Andrew McHugh was a former British and Omani Army officer. He is now a Cherwell district councillor and treasurer of the North Oxfordshire Conservative Association.
In 2019 the party polled 13,941,086 votes. In 2024 we polled 6,755,953 votes. Our vote collapsed by over 51 per cent; we lost more votes than we retained. We now need to calmly and dispassionately ask ourselves the reasons why.
The election in 2019 was in many ways a special case. It was effectively a single-issue election fought on “Get Brexit Done”, and many non-traditional Conservative voters lent us their votes in the hope that we would do just that.
Earlier this month, I received an invitation to attend the Popular Conservative (Pop Con) meeting in central London on Monday 8 July. I was not sure what to expect, and was surprised to leave the meeting, if not with a song in my heart, at least with a spring in my step.
It was not a council of despair but an uplifting attempt to articulate the scale of the problem facing us and to set out how to regain power.
Speaker after speaker explained the reason for our electoral collapse. We had lost votes across all demographics. We were elected to control our borders, deliver Brexit and financial stability, and reduce both the size of the state and the burden of taxation.

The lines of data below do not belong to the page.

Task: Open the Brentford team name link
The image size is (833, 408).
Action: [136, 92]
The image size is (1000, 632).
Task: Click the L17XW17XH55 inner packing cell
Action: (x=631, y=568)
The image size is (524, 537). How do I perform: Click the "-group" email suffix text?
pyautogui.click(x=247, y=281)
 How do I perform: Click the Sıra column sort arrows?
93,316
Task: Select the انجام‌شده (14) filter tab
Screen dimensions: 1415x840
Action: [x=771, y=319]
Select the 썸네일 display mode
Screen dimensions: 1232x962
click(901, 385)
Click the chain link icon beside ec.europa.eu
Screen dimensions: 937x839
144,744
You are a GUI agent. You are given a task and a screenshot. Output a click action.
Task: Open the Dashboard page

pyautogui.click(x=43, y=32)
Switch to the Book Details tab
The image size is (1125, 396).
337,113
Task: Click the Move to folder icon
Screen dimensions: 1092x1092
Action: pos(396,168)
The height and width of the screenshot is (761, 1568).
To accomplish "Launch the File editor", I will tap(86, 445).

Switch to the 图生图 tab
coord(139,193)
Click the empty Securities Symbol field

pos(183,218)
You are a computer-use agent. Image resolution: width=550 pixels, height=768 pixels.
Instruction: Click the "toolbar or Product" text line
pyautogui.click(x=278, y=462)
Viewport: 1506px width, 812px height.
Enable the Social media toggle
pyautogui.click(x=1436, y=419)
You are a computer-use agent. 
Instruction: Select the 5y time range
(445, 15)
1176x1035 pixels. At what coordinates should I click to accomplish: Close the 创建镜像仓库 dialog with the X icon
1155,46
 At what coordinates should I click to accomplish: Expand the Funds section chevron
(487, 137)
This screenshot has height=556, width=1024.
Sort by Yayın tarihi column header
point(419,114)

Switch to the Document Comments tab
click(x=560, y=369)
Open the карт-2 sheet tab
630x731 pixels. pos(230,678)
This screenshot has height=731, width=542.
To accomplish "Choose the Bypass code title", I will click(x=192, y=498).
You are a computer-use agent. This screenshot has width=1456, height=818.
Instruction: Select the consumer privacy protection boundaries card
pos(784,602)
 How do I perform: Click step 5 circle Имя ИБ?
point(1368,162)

We did none of that. Instead, we rolled out a programme new Labour will be happy to adopt, with some our candidates being Conservative in name only.
Instead of being the party of personal freedoms we proposed a risible smoking ban and increased regulation. On prisons, we talked big but did nothing. We changed leaders in quick succession without reference to the electorate, and did little to counter ridiculous woke ideology.
Sir Keir Starmer didn’t win the election. The electorate rejected the Conservative Party’s record in office and its flabby mishmash of a manifesto based on sub-socialist ideas. The electorate is never wrong.
So why did it all go so badly wrong? Were ministers incompetent, or lazy? Probably not. Several speakers highlighted the issue of parliamentary supremacy – or the lack of it. Parliament must be supreme. It has a democratic mandate from the people and yet many of the levers of parliamentary power have been devolved to unaccountable organisations.
In 1997, Gordon Brown removed the power of the chancellor to set interest rates. In 2005, New Labour legislated for the establishment of the Supreme Court, which has since fuelled judicial overreach. It ruled on the competency of the prime minister to prorogue parliament and legality of government action about climate change.
Meanwhile the High Court has prevented the deportation of foreign national criminals ordered by the Home Secretary, and repeated attempts to deport illegal immigrants to Rwanda have been thwarted by the ECHR.
The Civil Service is increasingly politicised with a left-wing bias. Sue Gray’s Partygate report, instrumental in bringing down Boris Johnson, is a case in point, given that she then went on to become Sir Kier Starmer’s chief of staff. One of the speakers, a Conservative peer and minister, said he felt the entire Civil Service machine was there to thwart the will of ministers.
Disastrously, the party decided to move to the centre ground of British politics. In doing so it created a political vacuum on the right. Nature abhors a vacuum; politics even more so. That vacuum was filled, gleefully if incoherently, by Reform UK. We thought our traditional voters had nowhere to go; they disagreed, and decided to stay at home.
The Conservative Party, like many other parties in a first past the post system, is a broad coalition. We have the One Nation Conservatives on the left and the European Research Group on the right. Unfortunately, it appears this broad coalition is just too unstable. There are too many mutually incompatible ideas.
In 324, the Emperor Constantine was faced with a similar problem, a schism in the early Christian Church resulting from, like today’s Conservative Party, two mutually incompatible theologies. To settle the matter, he convened the Council of Nicaea. The result of that Council was the Nicene Creed, the bedrock of Christian faith across the globe.
It is now time for us to convene our own ‘Council of Nicaea’, with the intention of defining what it means to be a Conservative. I would suggest the following as a good start.
I believe in The Conservative Party, a broad coalition of the centre right.
I believe in the supremacy of Parliament over judges, quangos and the civil service.
I believe in a small state and low taxes.
I believe in the constitution of the UK and freedom of speech guaranteed under common law.
I believe in a strong economy and a strong pound.
For nearly two centuries, the Conservative Party has been the most successful political organisation in the world. It may feel that we are currently staring into the abyss. However, we have faced oblivion before and survived. We will do so again, as long as we recognise who we are – and select candidates who reflect our values.